PICTOU – It began when Barry Wisener’s daughter started playing hockey a dozen years ago.
“I got hooked on female hockey. Over the years, you had to work to find a way to build up the numbers. I was never shy about promoting, whatever I was involved in. When I see a bare wall, I say ‘let’s put a picture up’,” says Wisener, who grew up in Pictou and now lives in Cole Harbour.
He still has family and friends in Pictou and spends parts of his summer here.
Wisener recently received the Female Hockey Breakthrough Award at the Hockey Canada Spring Congress in Regina. The national award recognizes an individual for outstanding leadership and contribution to the advancement of female hockey.
“When something like that comes along, it’s not taken lightly – it’s nice. It was pretty awesome, really,” he says.

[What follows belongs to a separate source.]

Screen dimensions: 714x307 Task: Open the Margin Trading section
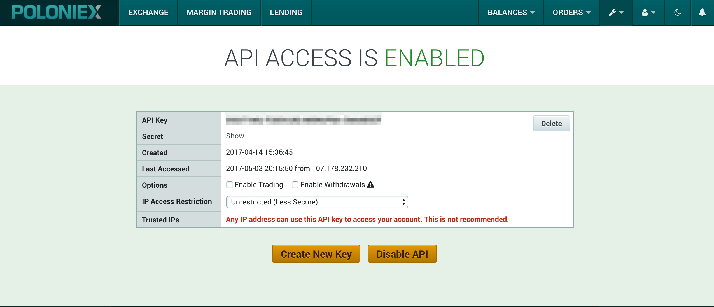(219, 12)
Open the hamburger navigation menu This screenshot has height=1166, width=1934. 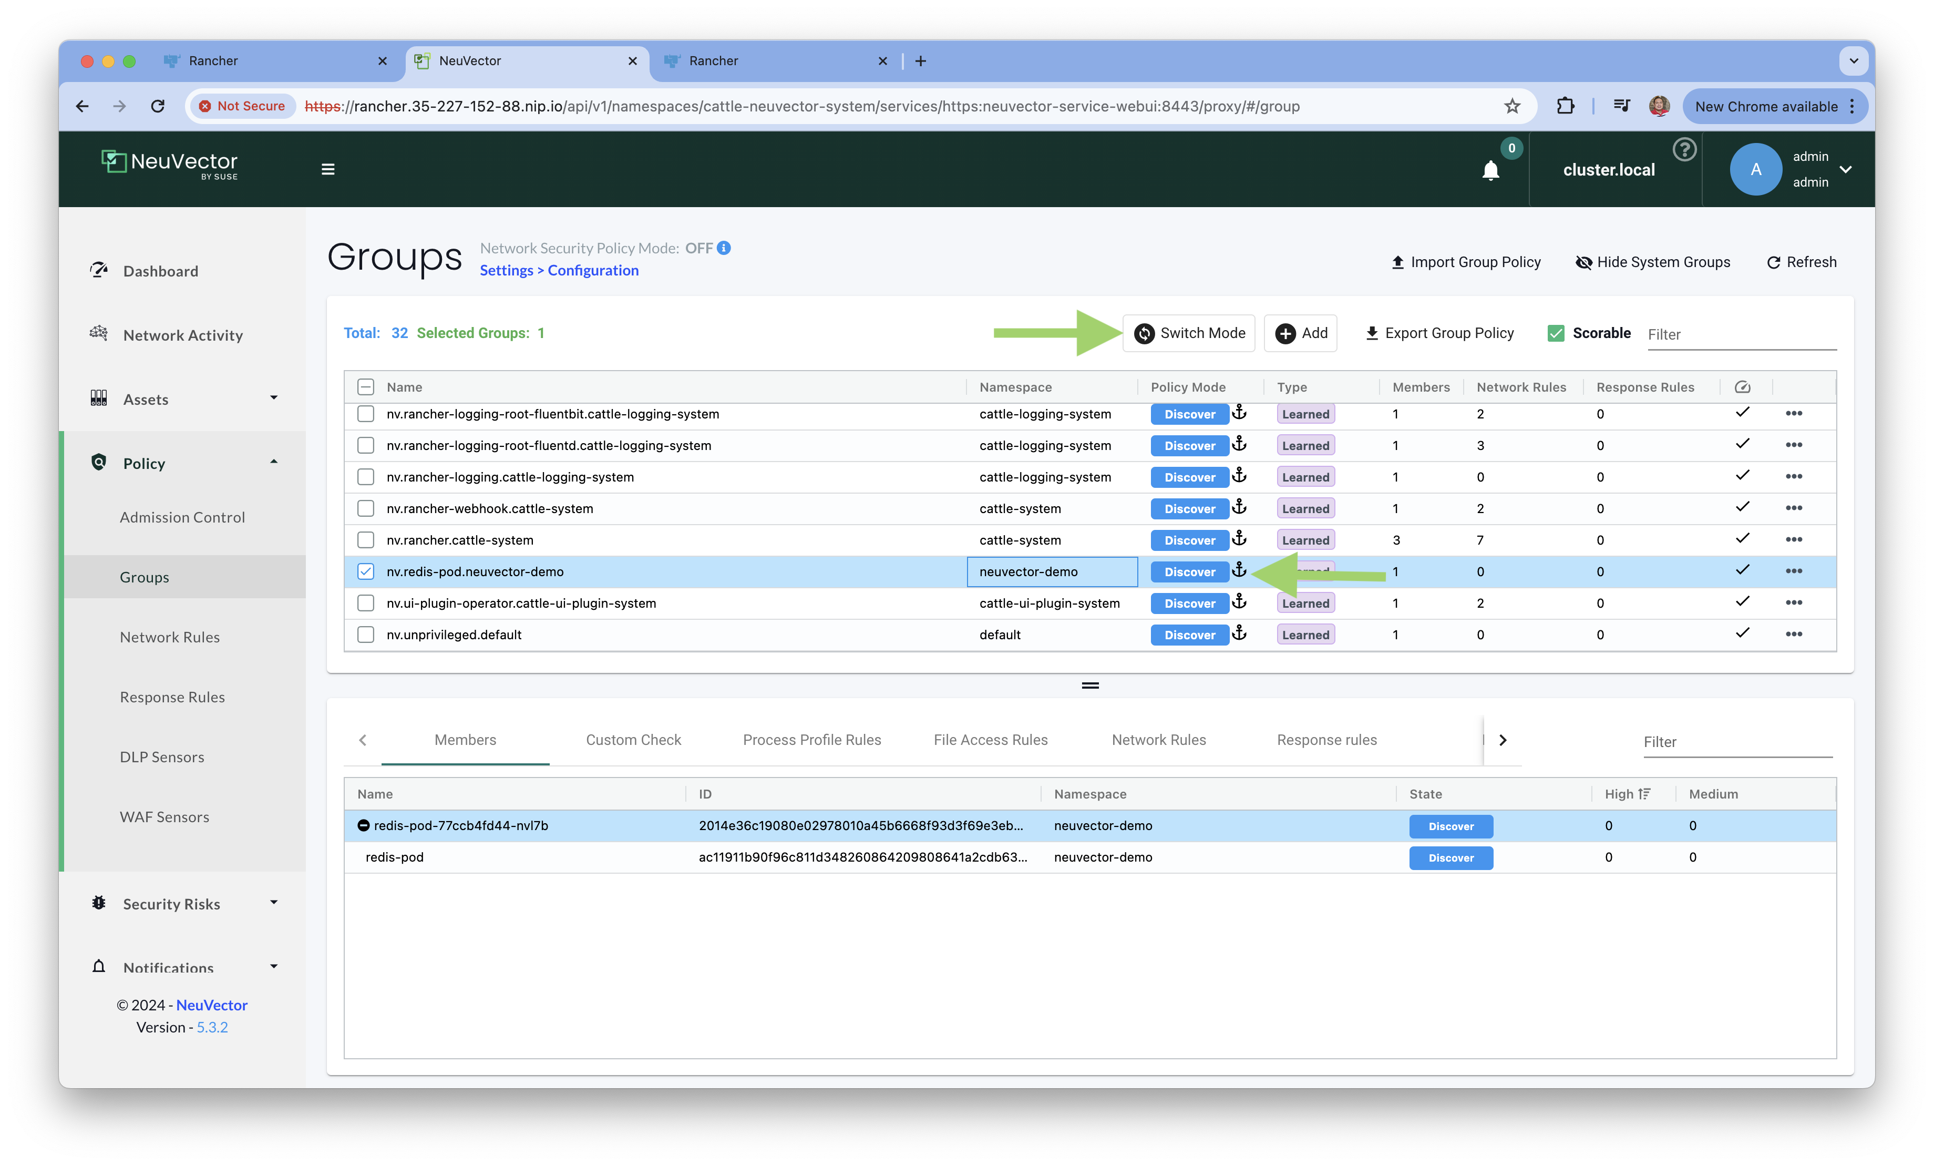point(328,170)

Wisener is a former member of the Hockey Nova Scotia Female Council, a former president of the Nova Scotia Female Midget Hockey League (NSFMHL), and a longtime coach and volunteer.
It was the fall of 2006, and Abbie Wisener wanted to play hockey. Her dad stepped up to coach her Novice team that first season, recruiting enough girls to play with her.

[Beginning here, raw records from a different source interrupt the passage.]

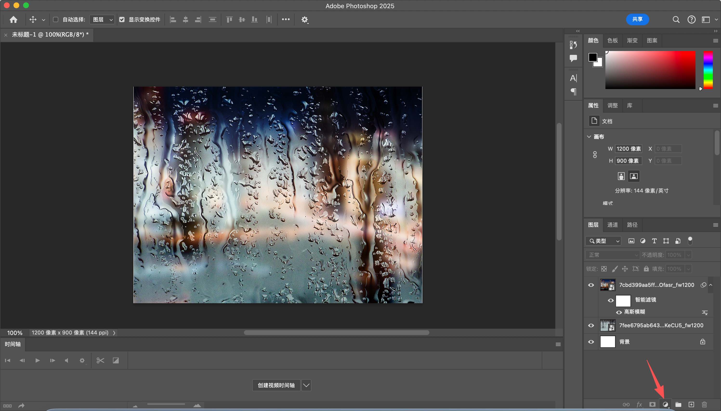Uncheck the 显示变换控件 checkbox
Screen dimensions: 721x411
(x=122, y=19)
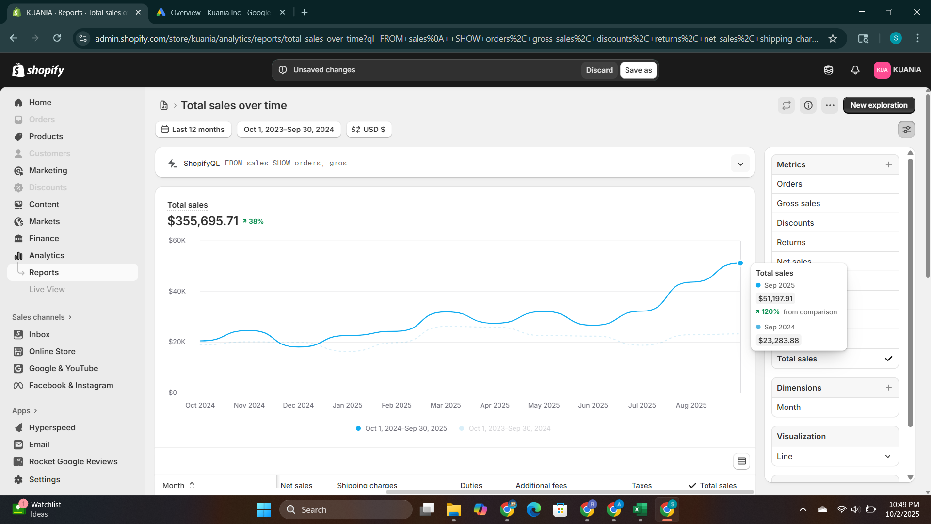Open Excel from the taskbar
This screenshot has height=524, width=931.
(x=640, y=509)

“We had to find girls, convince girls to come and play in minor hockey programs. Get them on the ice, find their friends and scrape together a hockey team.”
In 2011, he joined Hockey Nova Scotia’s Female Council in a developmental role that allowed him to provide skill development across the entire province.
“I have the utmost respect for Barry, and everything he’s done for female hockey,” says Troy Reid, who has been with the Pictou County Female Hockey Association (PCFHA) since it started, and coached the Northern Subway Selects to an Atlantic midget AAA title this past season.
“His intentions are always for the right reasons.”
Wisener was instrumental in creating the province’s Bantam female league and, with it, introducing tiered competitive female hockey in Nova Scotia. He then was president of the Nova Scotia Female Midget Hockey League for two seasons.
Wisener spends a fair amount of time in Pictou County for work purposes and has observed the tremendous growth of female hockey in the area in the past 10 years.
“It’s probably the envy of anyplace in the Maritimes,” he says. “There’s little pockets of success everywhere, but that’s a pretty big pocket (in Pictou County).”
Note:
• Wisener’s brother David, a former pro hockey player, started the Highland Hockey School and Barry Wisener, along with Kevin Cameron, ran the Hector Hockey School for close to a decade, starting around the mid-1990s. It ended because, in his words, “it got too big. One summer, we had 350 kids through the program.”